In the few seconds which elapse between points in a table tennis match a player has several tasks to accomplish. As critical as any physical skill such as footwork or stroke technique, the set of mental and emotional skills needed to complete these responsibilities can be identified, analyzed and trained.
Together these skills comprise the mercurial attribute we call poise.
Following the completion of a point the player must first release the emotional intensity of the last exchange, whether it is the exuberance of success or the dismay of failure. Remaining too emotionally excited can result in thoughtless aggressive play. Remaining in the diminished intensity resulting from failure of a previous effort can lead to tentativeness. While focus and intensity should remain high throughout match play, in between points, emotional arousal needs to return to the more modest level appropriate to analyze results, and prepare to thoughtfully serve or receive serve.
Quickly releasing the emotion of the previous point is the first task. But as pragmatic philosopher, George Santayana said, “Those who cannot remember the past are doomed to repeat it.” Theprincipal cause of the result of the previous point needs to be understood and assimilated by the player: If the point was won, was it won by luck, good strategy, or a flaw in the opponent's game? If the point was lost, was it a result of doing the wrong thing, or was it the right thing being done wrongly?
Little can be more counterproductive than an incorrect analysis and diagnosis. Players need to be trained in diagnosis. An analysis based on a set of simple, commonly occurring consequences of action need to be ready at hand for quick analysis between points. This is distinct from the more extended analysis that can occur between games, or the exhaustive analysis available between matches.

(PROMPT A) Substitute "last point" for "previous point" in the table tennis text from "Quickly releasing the" up to and including "being done wrongly?", and write out that passage.
(PROMPT B) Continue the table tennis text on poise between points from where it stops.
The records that follow have no connection to the table tennis text.

(RECORD SET)
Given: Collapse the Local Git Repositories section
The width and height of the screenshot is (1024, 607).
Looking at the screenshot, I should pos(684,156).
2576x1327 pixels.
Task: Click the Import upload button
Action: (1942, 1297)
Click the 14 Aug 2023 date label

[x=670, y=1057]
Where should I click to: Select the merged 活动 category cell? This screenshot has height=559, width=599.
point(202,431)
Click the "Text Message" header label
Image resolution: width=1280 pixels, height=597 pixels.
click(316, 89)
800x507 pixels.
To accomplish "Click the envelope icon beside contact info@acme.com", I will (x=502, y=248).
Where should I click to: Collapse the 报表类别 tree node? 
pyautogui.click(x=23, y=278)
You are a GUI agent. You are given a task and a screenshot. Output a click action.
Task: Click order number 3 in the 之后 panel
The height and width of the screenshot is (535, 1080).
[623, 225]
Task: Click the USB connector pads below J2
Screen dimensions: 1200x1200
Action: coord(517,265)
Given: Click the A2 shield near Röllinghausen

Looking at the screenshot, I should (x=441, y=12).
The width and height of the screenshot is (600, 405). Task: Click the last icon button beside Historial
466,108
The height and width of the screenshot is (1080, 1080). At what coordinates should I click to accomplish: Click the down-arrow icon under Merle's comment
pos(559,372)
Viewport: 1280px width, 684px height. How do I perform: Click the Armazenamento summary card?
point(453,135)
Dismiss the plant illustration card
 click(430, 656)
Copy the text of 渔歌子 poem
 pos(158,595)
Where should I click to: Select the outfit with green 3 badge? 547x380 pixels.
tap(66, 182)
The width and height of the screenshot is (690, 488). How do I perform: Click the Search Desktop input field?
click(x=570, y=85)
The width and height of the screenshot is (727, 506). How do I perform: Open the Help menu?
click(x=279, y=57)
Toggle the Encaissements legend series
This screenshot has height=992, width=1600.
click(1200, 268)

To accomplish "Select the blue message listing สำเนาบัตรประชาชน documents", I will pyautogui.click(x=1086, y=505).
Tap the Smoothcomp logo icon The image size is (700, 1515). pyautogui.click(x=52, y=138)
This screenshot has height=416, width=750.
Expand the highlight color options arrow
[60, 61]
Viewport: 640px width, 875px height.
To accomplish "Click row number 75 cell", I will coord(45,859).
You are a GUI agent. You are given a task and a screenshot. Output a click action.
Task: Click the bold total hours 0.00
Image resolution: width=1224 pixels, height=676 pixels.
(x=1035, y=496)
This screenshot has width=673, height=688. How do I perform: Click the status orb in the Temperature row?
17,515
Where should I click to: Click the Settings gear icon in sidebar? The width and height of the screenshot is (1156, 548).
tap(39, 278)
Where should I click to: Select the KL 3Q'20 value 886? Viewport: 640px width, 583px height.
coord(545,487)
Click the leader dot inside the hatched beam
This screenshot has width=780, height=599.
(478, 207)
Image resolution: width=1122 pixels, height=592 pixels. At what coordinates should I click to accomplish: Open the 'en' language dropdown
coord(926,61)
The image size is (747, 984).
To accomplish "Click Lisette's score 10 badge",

(OUTPUT A)
Quickly releasing the emotion of the last point is the first task. But as pragmatic philosopher, George Santayana said, “Those who cannot remember the past are doomed to repeat it.” Theprincipal cause of the result of the last point needs to be understood and assimilated by the player: If the point was won, was it won by luck, good strategy, or a flaw in the opponent's game? If the point was lost, was it a result of doing the wrong thing, or was it the right thing being done wrongly?

(OUTPUT B)
If for example, a player who misses an underspin serve exclaims, “Add more topspin!” Was that the principal cause of the result? Did the attempted shot lack topspin, or did the player actually misread the quantity of oncoming spin. If the latter was true then a more effective admonition might be: “Pay attention to the opponent's racket, not the ball!” Accurate diagnoses result in improved outcomes.
It is far too common to see players involved in self-recrimination between points: A player yelling at himself, “What an idiot!” is not making a diagnosis, but rather creating a self-fulfilling prediction of future performance. In the time it takes to render self-deprecating condemnation, the opportunity for analysis has passed and the next point is about to begin without the thoughtful self-correction needed to adapt to the unstable environments of table tennis.
Failure in diagnosis will surely result in an inability to adjust to evolving match circumstances. It is as much the coach's responsibility to train players in accurate self-analysis between points as it is to train them in correct stroke mechanisms.
Once a correct diagnosis has been made, the corrective palliative needs to be created. For example, if the player missed an opportunity for offense then the correct prescription should be, “I must maximize my opportunities.” Diagnoses must be linked with prescriptions.
When a simple prescription for continuing success or correcting failure has been integrated, an instantaneous return to preparedness for the next point must occur. A player dwelling on the results of a previous point, whether emotionally or mentally – locked in a reaction to a past event – is unlikely to be ready to thoughtfully respond the next point beginning.
Astute players know when opponents are locked into the result of a previous point. A player who repeatedly practices a topspin stroke after missing an underspin serve is likely to fall victim to a deceptive topspsin serve. A player who is too 'pumped up' after a successful counterattack might respond overly aggressively to a very short, low nospin ball.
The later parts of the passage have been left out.